Unnamed: 0,Match_ID,Match_Date,Pitch_Type,Phase,Over,Ball,Bowler,Batter_Avg,Batter_SR,Runs_Conceded,Is_Wicket,is_dot,is_death,pressure_applied
0,11935,2023-01-28,Batting,Powerplay,2,1,Bowler B,33.46,131.68,0,0,True,False,0
1,11935,2023-01-28,Batting,Powerplay,2,2,Bowler B,41.41,138.41,3,0,False,False,0
2,11935,2023-01-28,Batting,Powerplay,2,3,Bowler B,26.8,107.22,0,0,True,False,0
3,11935,2023-01-28,Batting,Powerplay,2,4,Bowler B,9.31,136.44,0,0,True,False,0
4,11935,2023-01-28,Batting,Powerplay,2,5,Bowler B,19.52,105.85,0,1,True,False,0


In [2]:
# Encode categorical variables
df['Pitch_Code'] = df['Pitch_Type'].astype('category').cat.codes
df['Bowler_Code'] = df['Bowler'].astype('category').cat.codes

# Scale Batter_Avg
df['Batter_Avg_Scaled'] = (df['Batter_Avg'] - df['Batter_Avg'].mean()) / df['Batter_Avg'].std()

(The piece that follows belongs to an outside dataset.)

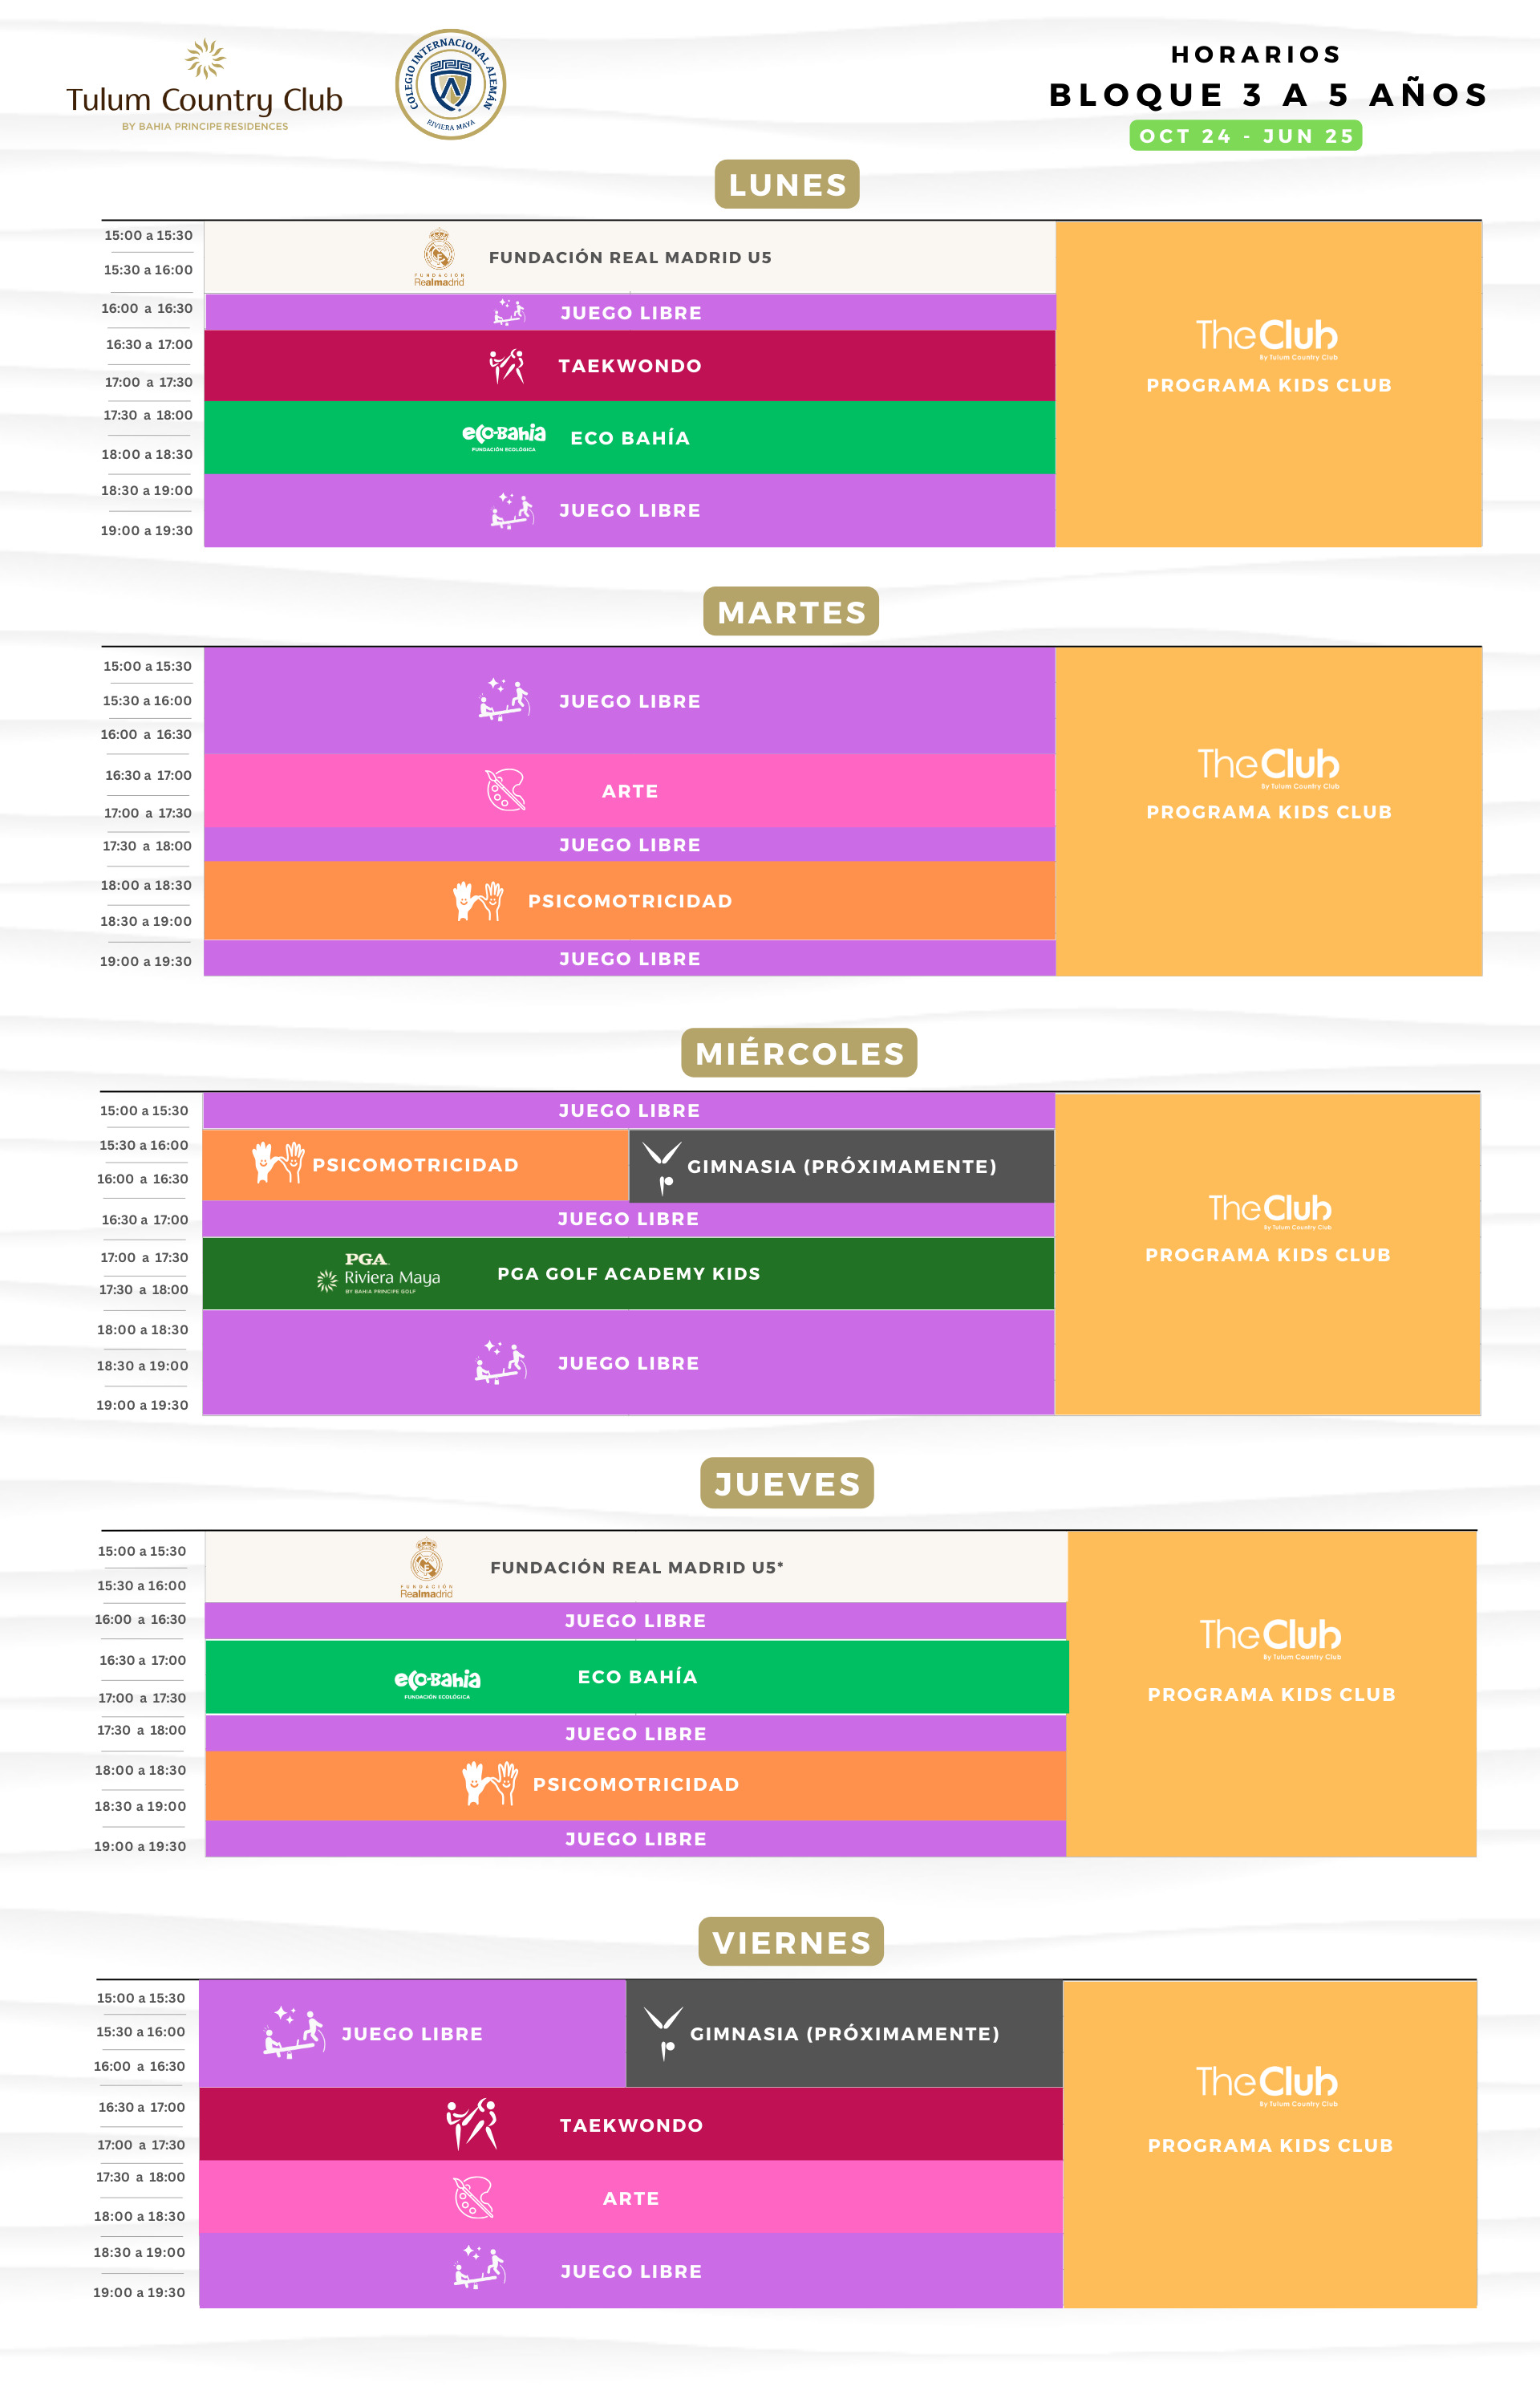1540x2407 pixels.
Task: Click the Taekwondo kick icon in Lunes
Action: 507,366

df[['Pitch_Type', 'Pitch_Code', 'Bowler', 'Bowler_Code', 'Batter_Avg', 'Batter_Avg_Scaled']].head()


Unnamed: 0,Pitch_Type,Pitch_Code,Bowler,Bowler_Code,Batter_Avg,Batter_Avg_Scaled
0,Batting,0,Bowler B,1,33.46,0.204695
1,Batting,0,Bowler B,1,41.41,1.018946
2,Batting,0,Bowler B,1,26.8,-0.477432
3,Batting,0,Bowler B,1,9.31,-2.268784
4,Batting,0,Bowler B,1,19.52,-1.22306


In [3]:
import pymc as pm
import arviz as az




In [8]:
# Inputs to the model
y = df["Is_Wicket"].values
pressure = df["pressure_applied"].values
pitch = df["Pitch_Code"].values
batter_avg = df["Batter_Avg_Scaled"].values
bowler = df["Bowler_Code"].values
avg = df["Batter_Avg_Scaled"].values


In [9]:
df.columns


Index(['Match_ID', 'Match_Date', 'Pitch_Type', 'Phase', 'Over', 'Ball',
       'Bowler', 'Batter_Avg', 'Batter_SR', 'Runs_Conceded', 'Is_Wicket',
       'is_dot', 'is_death', 'pressure_applied', 'Pitch_Code', 'Bowler_Code',
       'Batter_Avg_Scaled'],
      dtype='object')

In [10]:
with pm.Model() as pressure_model:
    
    # Priors
    intercept = pm.Normal("intercept", 0, 1)
    beta_pressure = pm.Normal("beta_pressure", 0, 1)
    beta_pitch = pm.Normal("beta_pitch", 0, 1)
    beta_avg = pm.Normal("beta_avg", 0, 1)
    
    # Hierarchical effect for bowler
    bowler_effect = pm.Normal("bowler_effect", mu=0, sigma=1, shape=len(np.unique(bowler)))
    
    # Linear predictor
    eta = (
        intercept
        + beta_pressure * pressure
        + beta_pitch * pitch
        + beta_avg * avg
        + bowler_effect[bowler]
    )
    
    # Probability of wicket
    p = pm.Deterministic("p", pm.math.sigmoid(eta))
    
    # Likelihood
    y_obs = pm.Bernoulli("y_obs", p=p, observed=y)